(The problem) Note each line in the data below that holds "computer", and copy it.

(Records to use)
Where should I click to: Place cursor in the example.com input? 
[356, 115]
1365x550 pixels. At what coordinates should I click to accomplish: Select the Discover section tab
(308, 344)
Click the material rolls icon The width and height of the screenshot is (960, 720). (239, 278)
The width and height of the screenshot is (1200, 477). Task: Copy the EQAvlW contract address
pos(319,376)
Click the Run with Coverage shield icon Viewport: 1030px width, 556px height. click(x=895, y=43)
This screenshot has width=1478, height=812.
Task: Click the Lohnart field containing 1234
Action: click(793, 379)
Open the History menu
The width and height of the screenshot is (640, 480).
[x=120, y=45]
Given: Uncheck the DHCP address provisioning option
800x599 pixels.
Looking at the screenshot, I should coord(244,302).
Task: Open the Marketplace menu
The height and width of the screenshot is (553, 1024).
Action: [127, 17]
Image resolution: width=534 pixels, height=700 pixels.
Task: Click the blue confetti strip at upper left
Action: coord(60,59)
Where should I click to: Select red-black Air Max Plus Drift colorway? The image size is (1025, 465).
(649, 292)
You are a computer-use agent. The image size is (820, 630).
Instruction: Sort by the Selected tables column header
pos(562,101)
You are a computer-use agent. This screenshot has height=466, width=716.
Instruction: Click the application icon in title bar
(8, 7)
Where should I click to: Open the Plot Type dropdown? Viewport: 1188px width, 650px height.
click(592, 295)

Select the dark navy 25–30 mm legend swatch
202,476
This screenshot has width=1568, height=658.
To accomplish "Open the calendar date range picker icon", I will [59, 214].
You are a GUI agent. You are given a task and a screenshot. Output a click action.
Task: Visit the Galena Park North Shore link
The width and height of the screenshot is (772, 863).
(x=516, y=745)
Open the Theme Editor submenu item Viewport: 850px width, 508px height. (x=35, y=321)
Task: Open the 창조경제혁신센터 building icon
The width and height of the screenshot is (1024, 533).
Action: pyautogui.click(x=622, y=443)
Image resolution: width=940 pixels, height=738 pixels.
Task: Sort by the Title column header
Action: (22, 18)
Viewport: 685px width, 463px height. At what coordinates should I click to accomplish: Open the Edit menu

(Worked solution)
You are a computer-use agent. The image size is (820, 630).
You are a computer-use agent. This screenshot has height=466, width=716.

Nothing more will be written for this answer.